Now Let’s Get Those Jobs Back

COVID-19 has taken a toll on human lives as well as the global economy, with the latest US employment figures revealing a shocking number of job losses in April. Franklin Templeton Fixed Income CIO Sonal Desai weighs in on the situation, saying the next few weeks will likely prove crucial in shaping the course of the labor market for the remainder of this year.

As the April US employment numbers came in, I could not help shaking my head in disbelief at what our labor market is going through.

The April jobs report has brought home the catastrophic impact that the lockdown has inflicted on US workers. Non-farm payrolls suffered the largest decline on record, falling by 20.5 million and bringing employment back to early-2011 levels. The unemployment rate jumped by more than ten percentage points to 14.7%, corresponding to 16 million more unemployed people. The broader “U6” measure, which includes workers marginally attached to the labor force or working part time for economic reasons (namely unable to find full-time work), jumped to nearly 23%.

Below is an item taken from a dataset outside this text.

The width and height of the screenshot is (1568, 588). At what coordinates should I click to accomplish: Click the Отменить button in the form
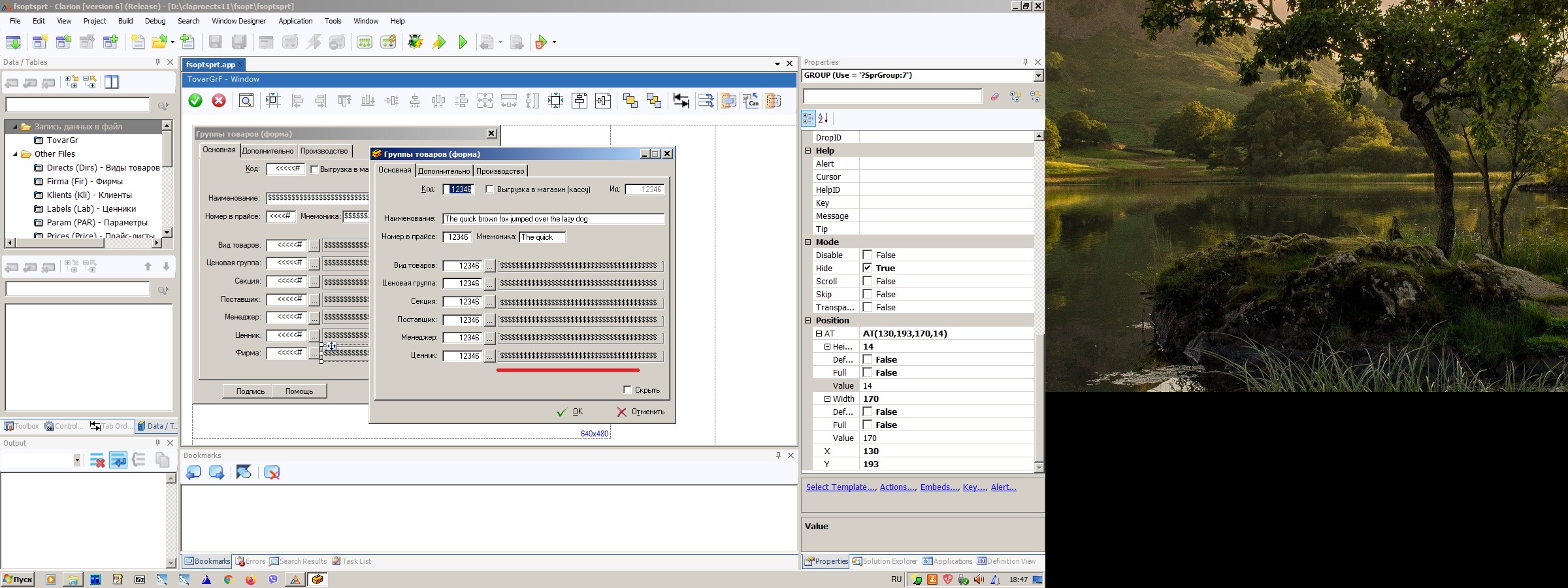pos(640,412)
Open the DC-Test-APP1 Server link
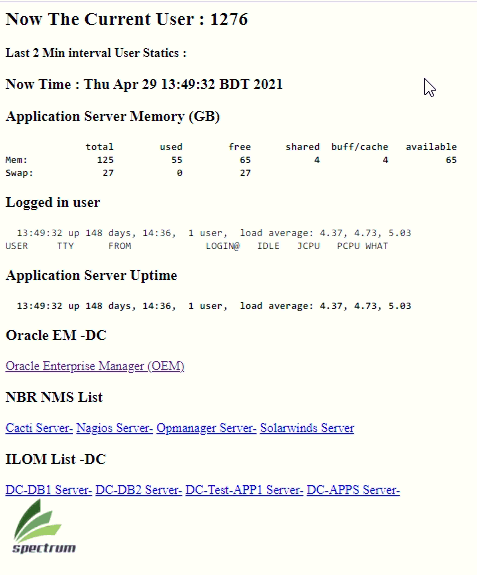 244,490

In the 2009 Great Recession, those two rates had peaked at 10% and about 17% respectively. Most of the decline was in the services sector, especially leisure and hospitality (-7.7 million), but manufacturing and construction also suffered a heavy blow.

Shocking as they are, these numbers are not surprising, considering we had already seen initial jobless claims climb to over 33 million, and continuing claims to almost 23 million as large parts of the US economy were shut down in March and remained close throughout April. Partly because of this, financial markets seem to have taken the headline numbers in stride, with equity indexes rising by the end of the day Friday.

Investors are probably also heartened by the fact that some US states have begun to reopen their economies; equity markets are also likely building in the expected impact of the massive monetary policy expansion on asset prices, as we have seen in the reaction to previous crises.

Don’t let the financial markets’ reaction fool you, however. The labor market has suffered a tremendous blow, and now faces a formidable challenge to rebuild jobs and livelihoods. To get the full sense of the damage, consider the following: while the ranks of the unemployed swelled by 16 million people, once we add workers marginally attached to the labor force or working part time for economic reasons, we get to almost 22 million jobs lost—broadly equal to the decline in employment. To these numbers we must add the roughly 6.4 million people who exited the labor force.

And finally, we have seen a sharp increase (about 5.5 million) in workers classified as “working but absent from work”: they remain attached to their employers but are not actively working. This brings us to close to 34 million people—broadly in line with the 33 million who filed jobless claims.